### What is being asked
Extract the data exactly, missing nothing.

Saved data entries:
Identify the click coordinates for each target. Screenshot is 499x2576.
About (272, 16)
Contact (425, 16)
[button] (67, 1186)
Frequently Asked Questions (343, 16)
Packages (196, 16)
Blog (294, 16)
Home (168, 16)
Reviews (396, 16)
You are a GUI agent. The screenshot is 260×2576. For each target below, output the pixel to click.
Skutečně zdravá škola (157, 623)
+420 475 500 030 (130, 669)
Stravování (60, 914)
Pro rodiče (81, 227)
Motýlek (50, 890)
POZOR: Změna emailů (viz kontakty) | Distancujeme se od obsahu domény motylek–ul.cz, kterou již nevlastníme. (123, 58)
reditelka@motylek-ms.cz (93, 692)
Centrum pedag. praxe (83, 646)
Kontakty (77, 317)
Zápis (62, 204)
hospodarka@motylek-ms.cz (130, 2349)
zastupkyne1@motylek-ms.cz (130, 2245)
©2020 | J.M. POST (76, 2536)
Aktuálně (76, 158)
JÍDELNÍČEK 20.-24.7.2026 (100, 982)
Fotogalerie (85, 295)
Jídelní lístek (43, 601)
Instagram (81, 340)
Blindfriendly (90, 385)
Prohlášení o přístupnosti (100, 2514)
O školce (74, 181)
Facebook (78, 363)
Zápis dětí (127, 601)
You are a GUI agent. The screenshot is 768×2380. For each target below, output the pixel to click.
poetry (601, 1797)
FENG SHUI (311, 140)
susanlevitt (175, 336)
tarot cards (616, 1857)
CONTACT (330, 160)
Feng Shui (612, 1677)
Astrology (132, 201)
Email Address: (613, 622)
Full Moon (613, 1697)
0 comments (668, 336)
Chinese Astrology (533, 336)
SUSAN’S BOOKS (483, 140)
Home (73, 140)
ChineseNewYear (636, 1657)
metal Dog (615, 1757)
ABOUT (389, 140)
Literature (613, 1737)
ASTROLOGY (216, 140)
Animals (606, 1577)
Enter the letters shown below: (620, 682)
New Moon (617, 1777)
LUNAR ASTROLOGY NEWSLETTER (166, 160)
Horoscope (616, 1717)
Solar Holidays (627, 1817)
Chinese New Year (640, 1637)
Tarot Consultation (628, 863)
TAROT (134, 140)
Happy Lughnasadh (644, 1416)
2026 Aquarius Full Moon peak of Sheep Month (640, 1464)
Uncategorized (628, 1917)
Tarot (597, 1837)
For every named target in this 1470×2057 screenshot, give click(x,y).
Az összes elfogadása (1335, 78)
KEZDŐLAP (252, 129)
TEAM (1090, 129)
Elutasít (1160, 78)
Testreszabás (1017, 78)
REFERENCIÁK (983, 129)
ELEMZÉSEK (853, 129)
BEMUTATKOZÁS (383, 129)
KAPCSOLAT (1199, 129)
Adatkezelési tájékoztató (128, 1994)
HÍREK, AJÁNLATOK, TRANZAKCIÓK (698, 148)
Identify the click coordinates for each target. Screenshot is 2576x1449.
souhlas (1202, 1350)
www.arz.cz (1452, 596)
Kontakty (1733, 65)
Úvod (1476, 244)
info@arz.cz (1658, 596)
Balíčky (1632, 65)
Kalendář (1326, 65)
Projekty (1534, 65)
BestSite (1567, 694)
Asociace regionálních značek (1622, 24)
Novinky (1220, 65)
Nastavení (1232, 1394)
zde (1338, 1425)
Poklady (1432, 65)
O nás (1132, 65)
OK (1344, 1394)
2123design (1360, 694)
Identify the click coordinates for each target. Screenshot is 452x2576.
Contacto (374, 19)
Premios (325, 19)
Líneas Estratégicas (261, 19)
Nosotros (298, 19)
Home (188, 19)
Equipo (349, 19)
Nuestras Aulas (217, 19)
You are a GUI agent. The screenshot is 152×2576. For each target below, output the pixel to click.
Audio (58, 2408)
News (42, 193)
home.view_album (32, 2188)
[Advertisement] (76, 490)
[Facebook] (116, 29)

### Response to this task
Identify the click coordinates for each target. Screenshot is 499x2576.
About (272, 16)
Contact (425, 16)
[button] (67, 1186)
Frequently Asked Questions (343, 16)
Packages (196, 16)
Blog (294, 16)
Home (168, 16)
Reviews (396, 16)
You are a GUI agent. The screenshot is 260×2576. For each target below, output the pixel to click.
Skutečně zdravá škola (157, 623)
+420 475 500 030 (130, 669)
Stravování (60, 914)
Pro rodiče (81, 227)
Motýlek (50, 890)
POZOR: Změna emailů (viz kontakty) | Distancujeme se od obsahu domény motylek–ul.cz, kterou již nevlastníme. (123, 58)
reditelka@motylek-ms.cz (93, 692)
Centrum pedag. praxe (83, 646)
Kontakty (77, 317)
Zápis (62, 204)
hospodarka@motylek-ms.cz (130, 2349)
zastupkyne1@motylek-ms.cz (130, 2245)
©2020 | J.M. POST (76, 2536)
Aktuálně (76, 158)
JÍDELNÍČEK 20.-24.7.2026 (100, 982)
Fotogalerie (85, 295)
Jídelní lístek (43, 601)
Instagram (81, 340)
Blindfriendly (90, 385)
Prohlášení o přístupnosti (100, 2514)
O školce (74, 181)
Facebook (78, 363)
Zápis dětí (127, 601)
You are a GUI agent. The screenshot is 768×2380. For each target below, output the pixel to click.
poetry (601, 1797)
FENG SHUI (311, 140)
susanlevitt (175, 336)
tarot cards (616, 1857)
CONTACT (330, 160)
Feng Shui (612, 1677)
Astrology (132, 201)
Email Address: (613, 622)
Full Moon (613, 1697)
0 comments (668, 336)
Chinese Astrology (533, 336)
SUSAN’S BOOKS (483, 140)
Home (73, 140)
ChineseNewYear (636, 1657)
metal Dog (615, 1757)
ABOUT (389, 140)
Literature (613, 1737)
ASTROLOGY (216, 140)
Animals (606, 1577)
Enter the letters shown below: (620, 682)
New Moon (617, 1777)
LUNAR ASTROLOGY NEWSLETTER (166, 160)
Horoscope (616, 1717)
Solar Holidays (627, 1817)
Chinese New Year (640, 1637)
Tarot Consultation (628, 863)
TAROT (134, 140)
Happy Lughnasadh (644, 1416)
2026 Aquarius Full Moon peak of Sheep Month (640, 1464)
Uncategorized (628, 1917)
Tarot (597, 1837)
For every named target in this 1470×2057 screenshot, give click(x,y).
Az összes elfogadása (1335, 78)
KEZDŐLAP (252, 129)
TEAM (1090, 129)
Elutasít (1160, 78)
Testreszabás (1017, 78)
REFERENCIÁK (983, 129)
ELEMZÉSEK (853, 129)
BEMUTATKOZÁS (383, 129)
KAPCSOLAT (1199, 129)
Adatkezelési tájékoztató (128, 1994)
HÍREK, AJÁNLATOK, TRANZAKCIÓK (698, 148)
Identify the click coordinates for each target. Screenshot is 2576x1449.
souhlas (1202, 1350)
www.arz.cz (1452, 596)
Kontakty (1733, 65)
Úvod (1476, 244)
info@arz.cz (1658, 596)
Balíčky (1632, 65)
Kalendář (1326, 65)
Projekty (1534, 65)
BestSite (1567, 694)
Asociace regionálních značek (1622, 24)
Novinky (1220, 65)
Nastavení (1232, 1394)
zde (1338, 1425)
Poklady (1432, 65)
O nás (1132, 65)
OK (1344, 1394)
2123design (1360, 694)
Identify the click coordinates for each target. Screenshot is 452x2576.
Contacto (374, 19)
Premios (325, 19)
Líneas Estratégicas (261, 19)
Nosotros (298, 19)
Home (188, 19)
Equipo (349, 19)
Nuestras Aulas (217, 19)
You are a GUI agent. The screenshot is 152×2576. For each target below, output the pixel to click.
Audio (58, 2408)
News (42, 193)
home.view_album (32, 2188)
[Advertisement] (76, 490)
[Facebook] (116, 29)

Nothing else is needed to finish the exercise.